Ein Anspruch auf eine Ausgleichszahlung entfällt jedoch gemäß Artikel 5 Absatz 1 c) i) der VO Nr. 261/2004 , wenn der Fluggast früher als 2 Wochen vor Abflug über die Änderung informiert wurde. Da diese Frist in Ihrem Fall eingehalten wurde, haben Sie leider keinen Anspruch auf Ausgleichszahlung.

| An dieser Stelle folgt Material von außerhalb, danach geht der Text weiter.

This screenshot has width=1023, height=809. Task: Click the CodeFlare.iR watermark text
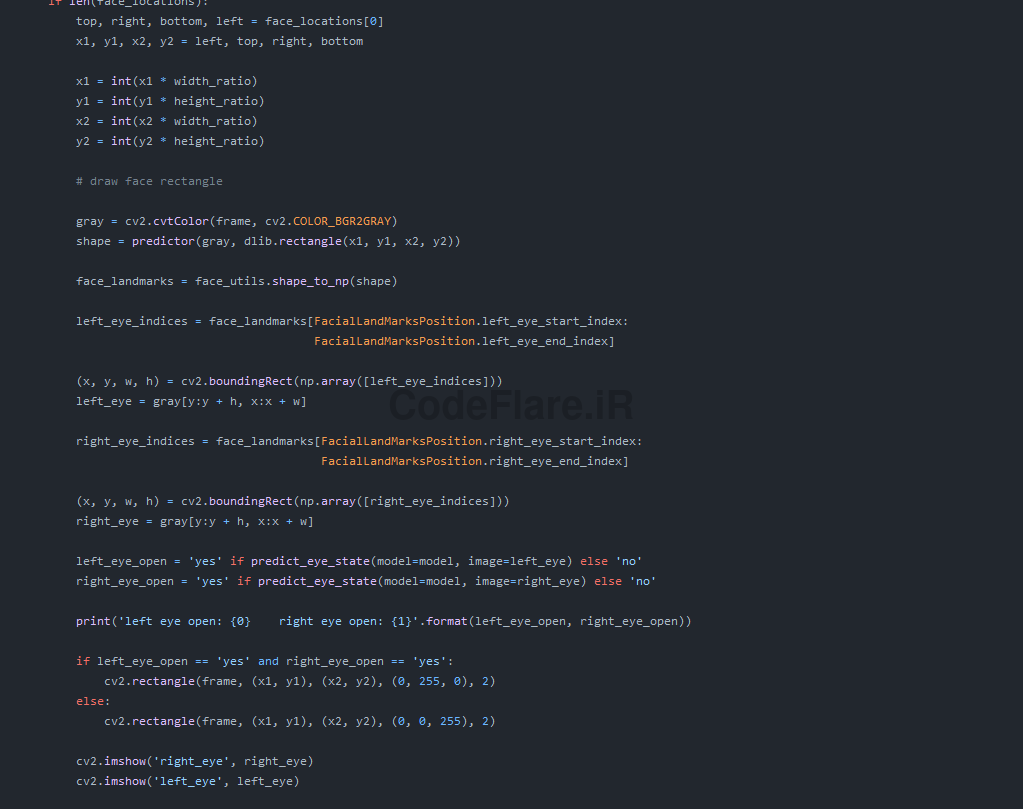click(510, 406)
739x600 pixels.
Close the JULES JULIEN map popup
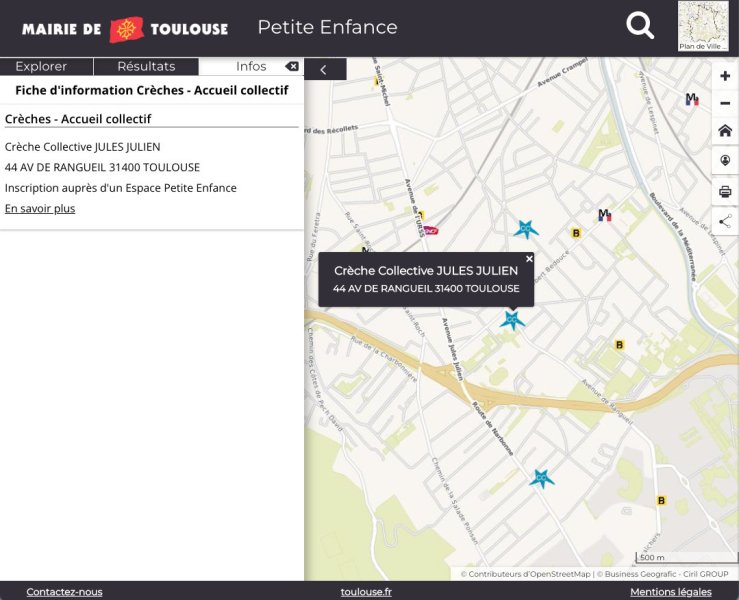[x=529, y=259]
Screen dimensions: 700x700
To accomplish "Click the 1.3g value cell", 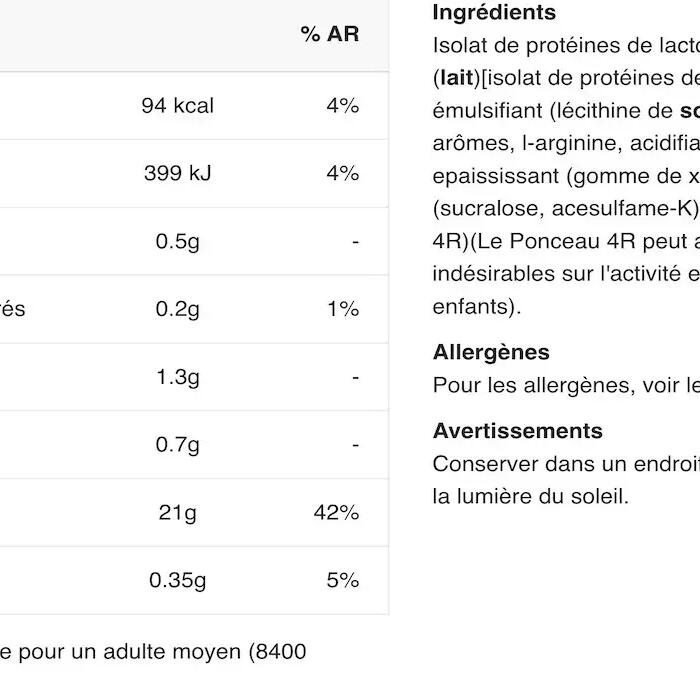I will point(177,377).
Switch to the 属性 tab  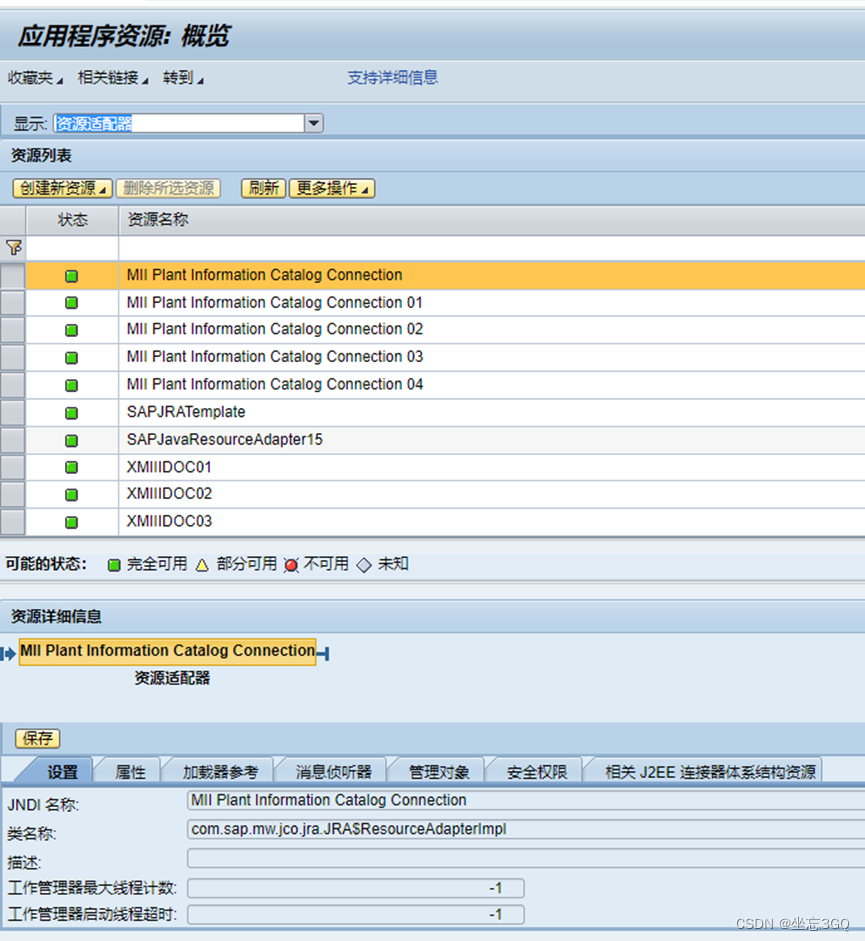pyautogui.click(x=128, y=770)
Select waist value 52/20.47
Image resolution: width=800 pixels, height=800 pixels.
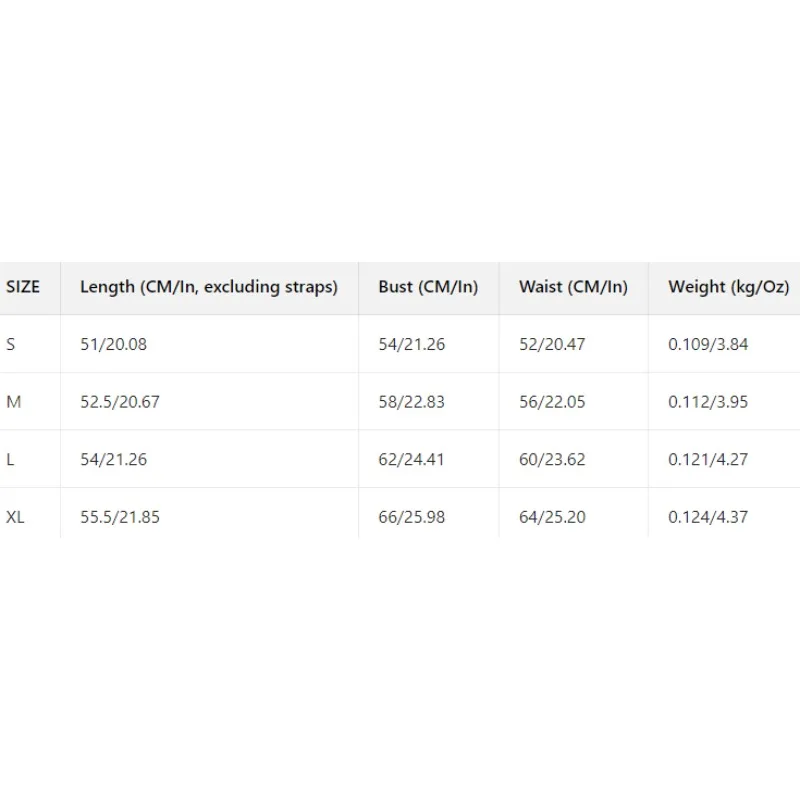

Allerdings begründet Artikel 5 der Verordnung noch andere Ansprüche. Hier ist Artikel 8 der Verordnung entscheidend:
(1) Wird auf diesen Artikel Bezug genommen, so können Fluggäste wählen zwischen
a) – der binnen sieben Tagen zu leistenden vollständigen Erstattung der Flugscheinkosten nach den in Artikel 7 Absatz 3 genannten Modalitäten zu dem Preis, zu dem der Flugschein erworben wurde
b) anderweitiger Beförderung zum Endziel unter vergleichbaren Reisebedingungen zum frühestmöglichen Zeitpunkt oder
c) anderweitiger Beförderung zum Endziel unter vergleichbaren Reisebedingungen zu einem späteren Zeitpunkt nach Wunsch des Fluggastes, vorbehaltlich verfügbarer Plätze.

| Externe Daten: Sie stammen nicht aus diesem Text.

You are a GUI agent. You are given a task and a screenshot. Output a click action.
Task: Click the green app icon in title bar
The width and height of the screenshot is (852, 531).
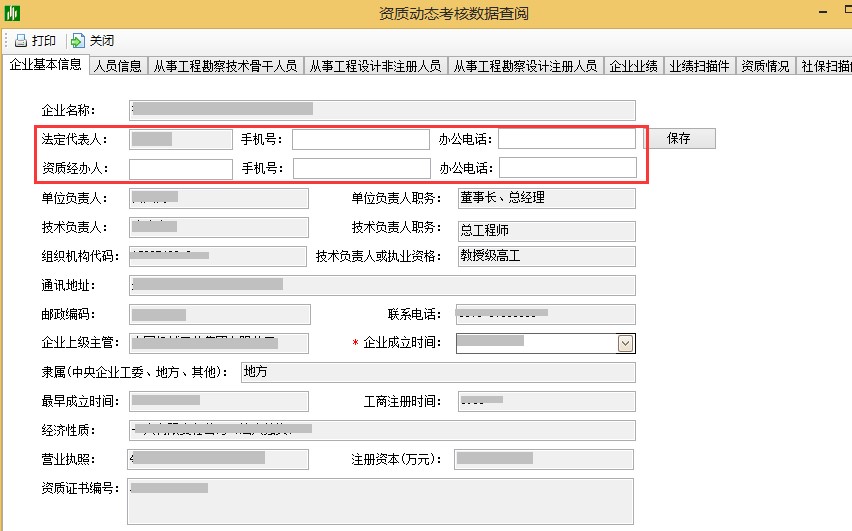12,13
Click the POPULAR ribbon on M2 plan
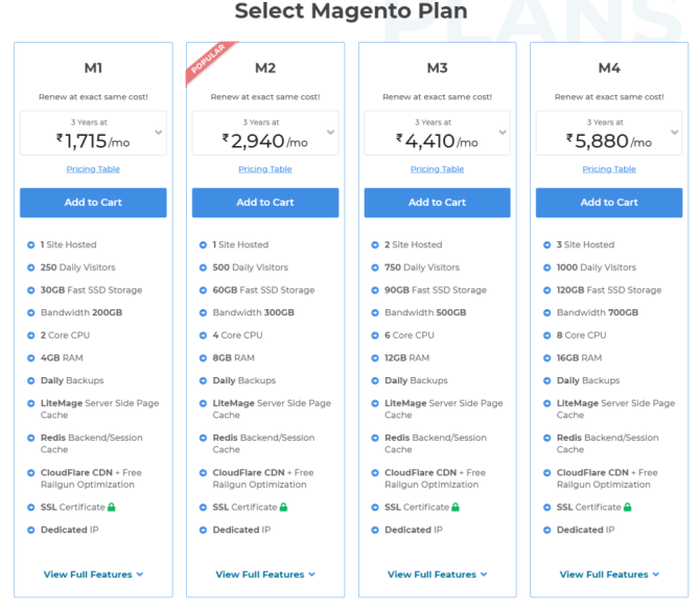Viewport: 700px width, 610px height. [x=208, y=60]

Danach haben Sie einen Anspruch auf Erstattung oder anderweitige Beförderung.
Sie können also entweder den Flug stornieren und erhaltet den Preis für die Tickets zurück, dann könnten Sie selbstständig neu buchen. Oder Sie fordern die Fluggesellschaft auf, Ihnen einen Alternativflug zu vergleichbaren Bedingungen anzubieten. Die Fluggesellschaft kann sich also nicht darauf berufen, dass ein anderer Flug zu Ihnen besser passenden Zeiten eine andere Beförderungsklasse hat oder von einer anderen Fluggesellschaft durchgeführt werden müssten. Sie sollten daher meines Erachtens unter Bezug auf Art. 8 VO Nr. 261/2004 weiter versuche, die Fluggesellschaft zu kontaktieren und diese auffordern, Ihnen eine für Sie passende alternative Beförderung anzubieten.
Zum Schluss möchte ich noch anbringen, dass dieser Beitrag lediglich eine Rechtseinschätzung darstellt. Für eine professionelle Rechtsberatung wäre es vielleicht von Vorteil zusätzlich noch einen Anwalt zu Rate zu ziehen.